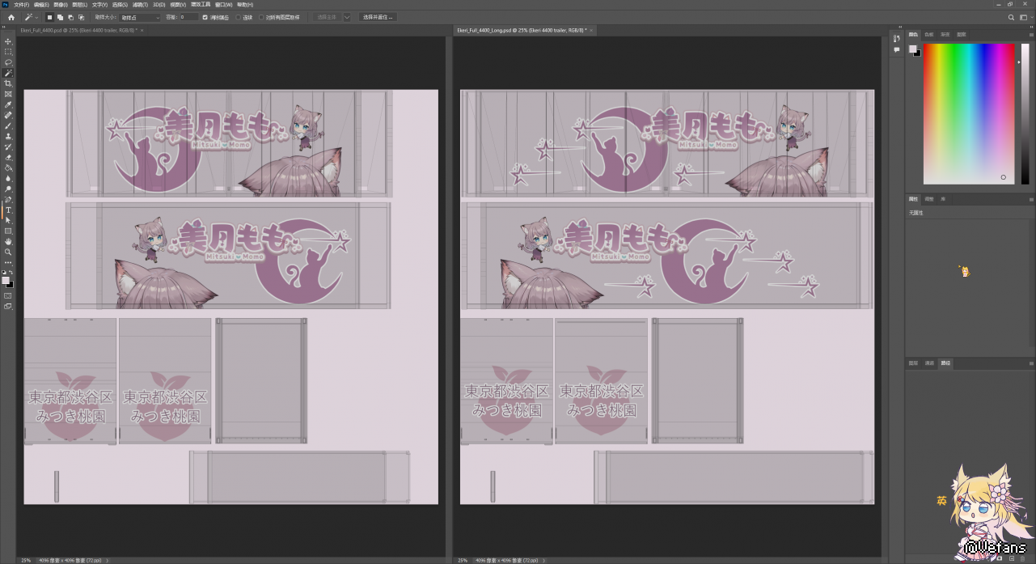Enable the 连续 contiguous checkbox

pos(239,17)
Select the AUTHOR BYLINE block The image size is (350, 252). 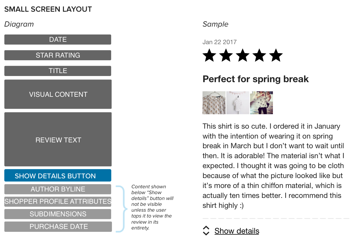[58, 189]
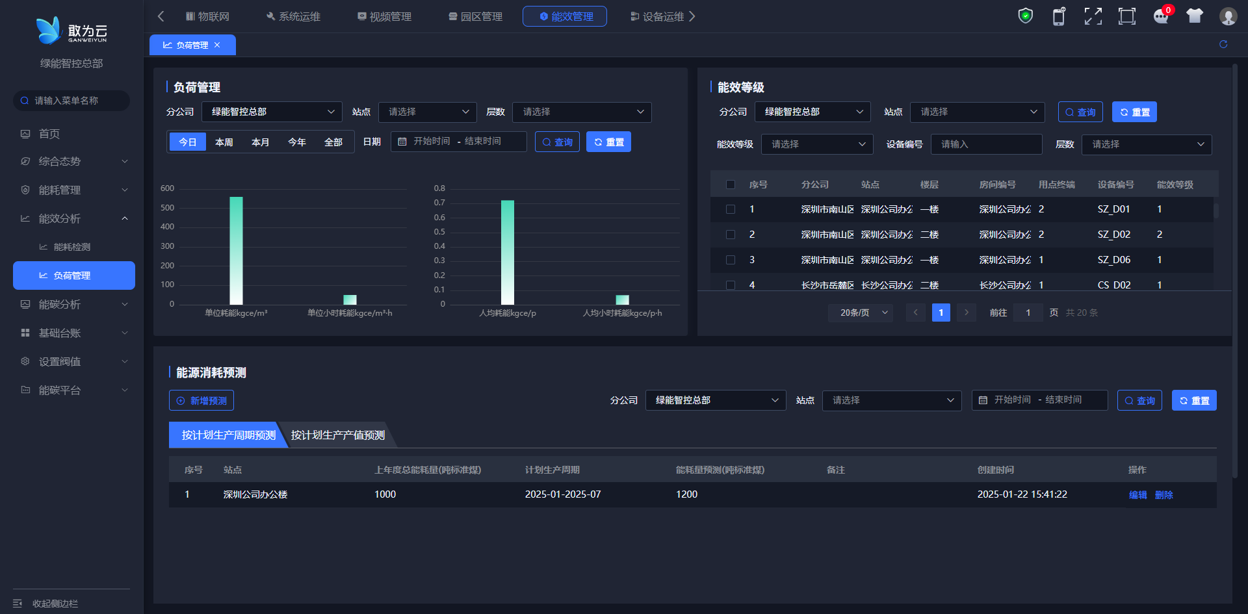This screenshot has width=1248, height=614.
Task: Click the security shield icon in header
Action: click(1025, 16)
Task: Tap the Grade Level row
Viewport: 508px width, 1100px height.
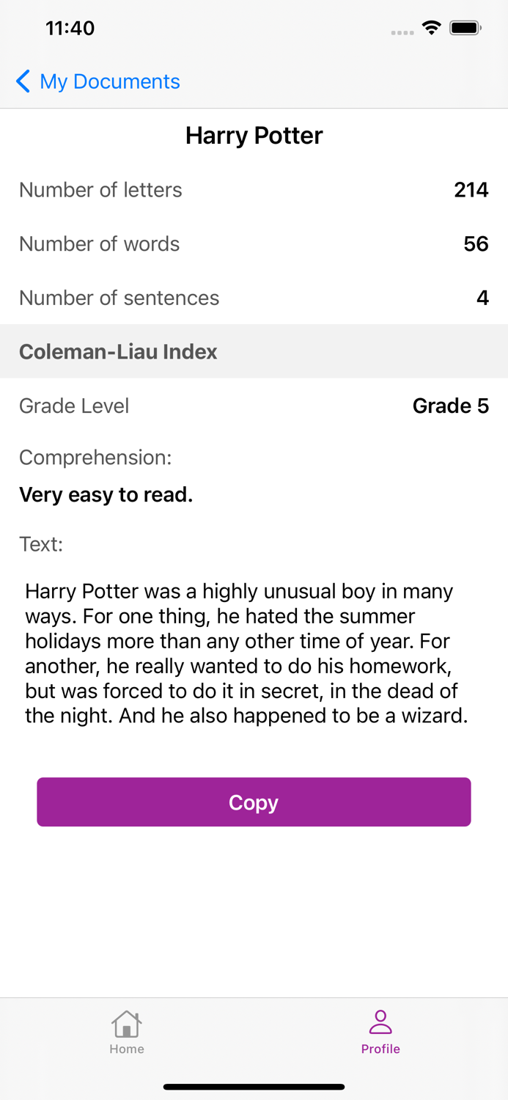Action: tap(254, 406)
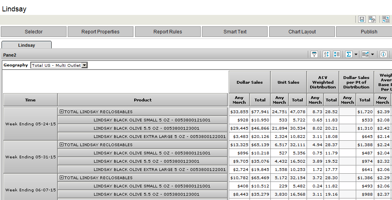Select the Lindsay tab
The width and height of the screenshot is (392, 200).
click(26, 45)
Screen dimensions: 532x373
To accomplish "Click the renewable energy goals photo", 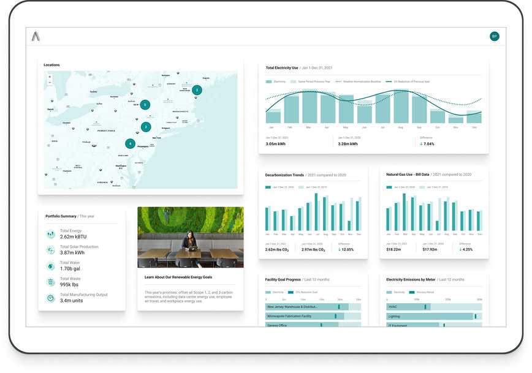I will (190, 237).
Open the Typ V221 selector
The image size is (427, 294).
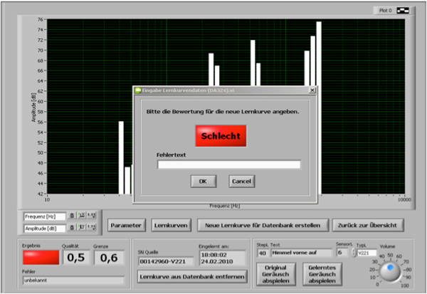coord(366,253)
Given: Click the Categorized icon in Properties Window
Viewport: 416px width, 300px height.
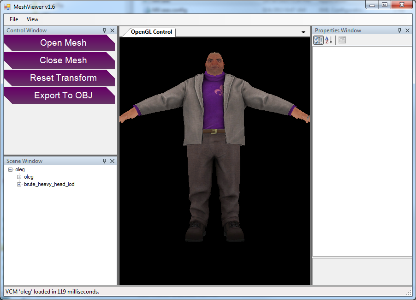Looking at the screenshot, I should 318,40.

■ ■ ■ ■

● Work item: Would you please copy, exactly and only, the lines from the one with "Open the Typ V221 selector" through the end of the entries above, skipping every picture?

● Answer for this exercise:
Open the Typ V221 selector
The image size is (427, 294).
coord(366,253)
Given: Click the Categorized icon in Properties Window
Viewport: 416px width, 300px height.
Looking at the screenshot, I should 318,40.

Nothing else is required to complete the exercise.